Monday, June 18, 2007

What Did I Expect?

I expect a good time in Chicago...

More fun at the Chicago History Museum. If I keep going there, I'm going to get fired from my job...

Francey-pants on the Ol' Timey Bike.

Ohhhh... The Great Fire of Chicago in 1871

Frances and the old lady waiting for the train to the Columbian World's Exposition of 1893. She's preserved in carbonite just like Han Solo.

Monkey's wearing barrets at the Lincoln Park Zoo. Seriously, if you are not French you shouldn't wear a barret. I'm looking at you US Army. Does anyone remember the controversy about the US Army starting to wear barrets (which are French) and the hats being made in China? They had to reissue all new hats that were made in America? What a great waste of time and money...

Okay. The Meercats at LPZ are my new favorite exhibit. They spend as much time watching the people as the people do watching them.

THE PUERTO RICAN FESTIVAL IN HUMBOLDT PARK! Look at what was going on right outside my apartment. This guy is grilling steaks on a go-go dancer cage! It was great and it came with rice, plantains, salad, and a potato. The best carni' food I've ever had.

The giant spinning, swinging, puke machine.

Goethe, the mastermind of the German people. Hmmm... So, he's the guy who's all about punctuality and high quality engineering...

Puerto Rican Festival invaded downtown Chicago. Now I am surrounded with Puerto Rican pride at my home and work! It's a good thing.

Puerto Rican Parade crossing Michigan at Jackson.

They had a DJ on the back of this truck and the music was so loud that I was inside and still had to yell to communicate with my co-workers.

Jason (the only guy in the photo) at his babyshower in Forest Park. It was a coed party with dinner and booze. That's where I met Else. She was a fine older woman who serves a stiff drink:

Else: (Pouring rum in a glass) Tell me when.
Me: You'll never here that from me.
Else: I like ya. You're just like my husband.

Photos to come? All I know is I want to move into the Eagles lodge in Forest Park, IL and I hope Else comes with the joint.

This was entertaining me on the drive home. I could have chosen a worse career...
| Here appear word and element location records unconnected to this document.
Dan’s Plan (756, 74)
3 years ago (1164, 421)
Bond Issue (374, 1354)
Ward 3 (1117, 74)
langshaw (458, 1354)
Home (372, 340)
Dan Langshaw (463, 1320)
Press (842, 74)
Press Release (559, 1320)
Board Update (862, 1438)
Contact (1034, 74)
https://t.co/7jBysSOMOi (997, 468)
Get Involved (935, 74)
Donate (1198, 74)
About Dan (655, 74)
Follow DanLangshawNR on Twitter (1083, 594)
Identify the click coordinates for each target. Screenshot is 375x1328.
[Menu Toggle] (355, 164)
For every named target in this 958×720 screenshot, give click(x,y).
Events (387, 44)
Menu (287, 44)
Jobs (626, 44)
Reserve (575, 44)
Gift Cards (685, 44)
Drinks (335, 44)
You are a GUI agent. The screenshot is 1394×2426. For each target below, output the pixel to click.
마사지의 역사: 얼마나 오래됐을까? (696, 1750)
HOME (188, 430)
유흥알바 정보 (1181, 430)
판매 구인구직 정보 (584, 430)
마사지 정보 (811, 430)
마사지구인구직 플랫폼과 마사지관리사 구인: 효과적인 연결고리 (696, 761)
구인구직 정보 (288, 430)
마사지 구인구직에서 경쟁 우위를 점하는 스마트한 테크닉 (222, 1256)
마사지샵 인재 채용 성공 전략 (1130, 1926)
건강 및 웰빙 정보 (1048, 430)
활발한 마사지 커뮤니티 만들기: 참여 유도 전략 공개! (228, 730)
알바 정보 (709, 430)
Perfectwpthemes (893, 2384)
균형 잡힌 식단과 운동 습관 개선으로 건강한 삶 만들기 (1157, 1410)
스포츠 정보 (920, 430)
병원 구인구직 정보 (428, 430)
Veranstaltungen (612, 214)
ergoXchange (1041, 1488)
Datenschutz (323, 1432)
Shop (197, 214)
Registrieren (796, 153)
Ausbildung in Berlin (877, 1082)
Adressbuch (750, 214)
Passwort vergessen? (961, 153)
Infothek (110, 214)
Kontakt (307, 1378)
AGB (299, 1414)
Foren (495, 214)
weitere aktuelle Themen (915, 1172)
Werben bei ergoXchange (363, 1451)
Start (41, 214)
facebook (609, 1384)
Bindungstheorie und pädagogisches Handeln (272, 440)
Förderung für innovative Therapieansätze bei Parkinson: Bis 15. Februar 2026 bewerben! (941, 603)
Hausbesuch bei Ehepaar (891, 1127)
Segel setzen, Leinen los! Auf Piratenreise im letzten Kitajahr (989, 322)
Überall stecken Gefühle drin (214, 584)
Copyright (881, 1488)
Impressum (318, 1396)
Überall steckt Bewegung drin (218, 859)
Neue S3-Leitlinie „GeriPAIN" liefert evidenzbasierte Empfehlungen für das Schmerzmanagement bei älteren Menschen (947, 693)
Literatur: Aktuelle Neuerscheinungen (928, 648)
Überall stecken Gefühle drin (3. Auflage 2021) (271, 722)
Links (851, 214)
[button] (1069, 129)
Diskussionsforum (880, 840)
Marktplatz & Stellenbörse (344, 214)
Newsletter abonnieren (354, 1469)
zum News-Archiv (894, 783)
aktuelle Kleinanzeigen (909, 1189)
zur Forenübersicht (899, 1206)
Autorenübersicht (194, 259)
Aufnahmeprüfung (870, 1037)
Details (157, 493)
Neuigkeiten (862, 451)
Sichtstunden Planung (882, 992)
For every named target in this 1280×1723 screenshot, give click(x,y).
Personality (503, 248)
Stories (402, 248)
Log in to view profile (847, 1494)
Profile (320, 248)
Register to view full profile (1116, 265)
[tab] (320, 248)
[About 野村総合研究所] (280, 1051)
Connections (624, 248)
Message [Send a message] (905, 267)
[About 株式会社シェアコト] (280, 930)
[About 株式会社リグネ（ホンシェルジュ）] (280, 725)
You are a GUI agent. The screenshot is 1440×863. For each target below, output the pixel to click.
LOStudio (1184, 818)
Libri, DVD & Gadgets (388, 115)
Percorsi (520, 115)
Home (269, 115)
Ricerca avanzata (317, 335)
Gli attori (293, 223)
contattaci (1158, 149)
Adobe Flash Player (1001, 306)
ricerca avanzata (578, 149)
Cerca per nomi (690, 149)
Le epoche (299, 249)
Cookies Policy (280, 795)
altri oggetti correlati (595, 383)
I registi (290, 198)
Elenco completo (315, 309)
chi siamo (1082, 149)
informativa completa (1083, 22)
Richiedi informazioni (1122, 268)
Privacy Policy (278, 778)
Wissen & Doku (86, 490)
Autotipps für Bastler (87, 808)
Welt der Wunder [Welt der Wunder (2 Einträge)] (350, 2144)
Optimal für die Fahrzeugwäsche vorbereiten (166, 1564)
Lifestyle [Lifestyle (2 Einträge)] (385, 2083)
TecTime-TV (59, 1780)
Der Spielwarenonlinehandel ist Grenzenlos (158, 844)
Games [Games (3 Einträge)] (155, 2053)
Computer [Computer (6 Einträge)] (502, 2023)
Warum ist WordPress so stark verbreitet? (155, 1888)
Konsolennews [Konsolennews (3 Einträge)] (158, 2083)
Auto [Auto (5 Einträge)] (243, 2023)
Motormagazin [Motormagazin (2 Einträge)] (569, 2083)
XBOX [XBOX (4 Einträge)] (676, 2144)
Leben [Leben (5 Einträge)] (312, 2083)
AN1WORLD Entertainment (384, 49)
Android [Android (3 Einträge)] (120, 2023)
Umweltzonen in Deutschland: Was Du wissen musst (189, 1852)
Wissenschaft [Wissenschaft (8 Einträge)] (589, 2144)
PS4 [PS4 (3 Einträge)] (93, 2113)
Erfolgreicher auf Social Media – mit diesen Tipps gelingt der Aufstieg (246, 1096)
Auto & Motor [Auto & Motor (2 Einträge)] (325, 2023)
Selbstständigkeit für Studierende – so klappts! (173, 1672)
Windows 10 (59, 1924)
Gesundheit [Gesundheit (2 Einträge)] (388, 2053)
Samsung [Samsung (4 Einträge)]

And after drinking with Else at a babyshower, it's always good to follow that up with Dance Dance Revolution. This is at Katie's going away party. She's moving to Orlando to become a "Marilyn Monroe-type" actress at Disney World. So, this is where I get to say "WE'RE GOING TO DISNEY WORLD!!!"

Me, Katie, and some guy playing Guitar Hero. Notice how I summon the spirit of Kurt Cobain. If I didn't see my elbows so well in this picture, I'd be worried about being a heroin addict.

Niki In the Park at the Garfield Park Conservatory. What better way to survive a hangover? Plus, Megan and I found $7 on the train platform, which we donated to the conservatory. We better get some damn good karma for that because it would have been much better for us to buy two smoothies since it was 95 degrees with 100% humidity. Anyway, look up Niki De Saint Phalles work at:

Most of Niki's work is mosiac glass, beads, and tiles like this lucious smurfette sculpture.

This is my favorite part of the tree museum.

Megan sitting in the ugly Niki chair.

Me and Megan have drinks and a picnic with a snake (under my left arm),

If only you knew how much I was sweating...

Freaked out eagle totem

Egyptian phallic totem.

This is titled Basketball Player #23. Hmmm... Who is that? I mean, we're in Chicago. Just footsteps away from the United Center. Damn you LeBron James!

The coolest sculpture of them all. If this goes missing from the Conservatory, they better check my apartment livingroom.

Megan inside the skull!

A tree of serpents!

The Garfield Park Fieldhouse.

That's it. I'm going to work on the 'zine and layout of the porch. It's another 90+ degree day. So, if you see me lying face down in the shade with a sprinkler on me, don't worry. My neighborhood is still safe.